Aku menyadari bahwa tindakan mengambil barang pribadi dari orang yang telah gugur di medan perang jelas melanggar Konvensi Jenewa, yakni hukum perang saat ini. Sebenarnya aku tidak perduli dengan itu, toh ini adalah dunia lain; selain itu, mereka bukanlah prajurit Kombatan, hanya sekumpulan bandit yang mungkin sering merampok barang milik orang lain. Hukum tersebut tidak berlaku untuk para bandit seperti mereka.

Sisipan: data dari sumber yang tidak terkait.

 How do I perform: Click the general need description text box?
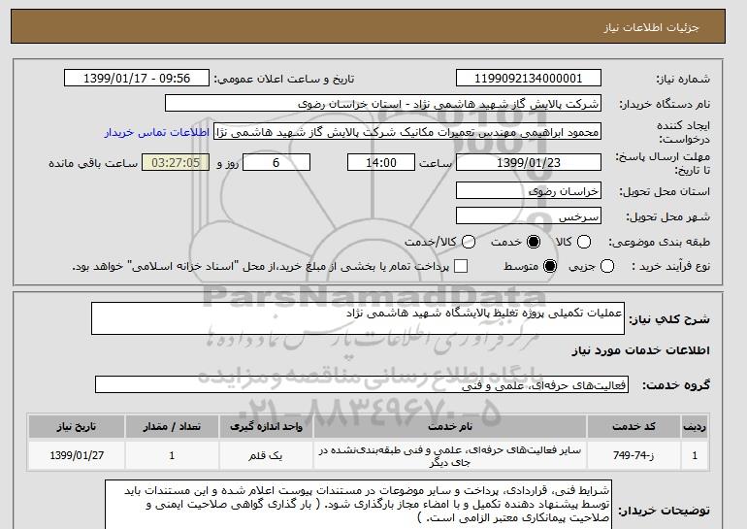(x=358, y=318)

Sesuai dugaan, di antara pakaian mayat-mayat tersebut, aku menemukan beberapa barang menarik. Ada koin perunggu dan perak dengan ukiran wajah seseorang, serta beberapa perhiasan emas yang berhasil kudapatkan. Selebihnya, tidak ada yang spesial, kecuali senjata mereka. Aku juga mengambil salah satu pedang dari mayat-mayat tersebut untuk digunakan sebagai alat pemotong seperti parang.

"Lumayan buat motong kayu," gumam ku sambil mengangkat bilah pedang itu.

Dengan hati-hati, aku mulai mengumpulkan semua mayat itu ke satu tempat yang lebih tersembunyi. Meskipun merasa lelah mengangkat dan menyeret tubuh mereka satu per satu, aku melakukannya dengan tekad kuat agar gadis harimau putih tidak melihat pemandangan mengerikan ini yang mungkin akan mempengaruhi kondisi mentalnya jika kami harus melewati jalur ini lagi.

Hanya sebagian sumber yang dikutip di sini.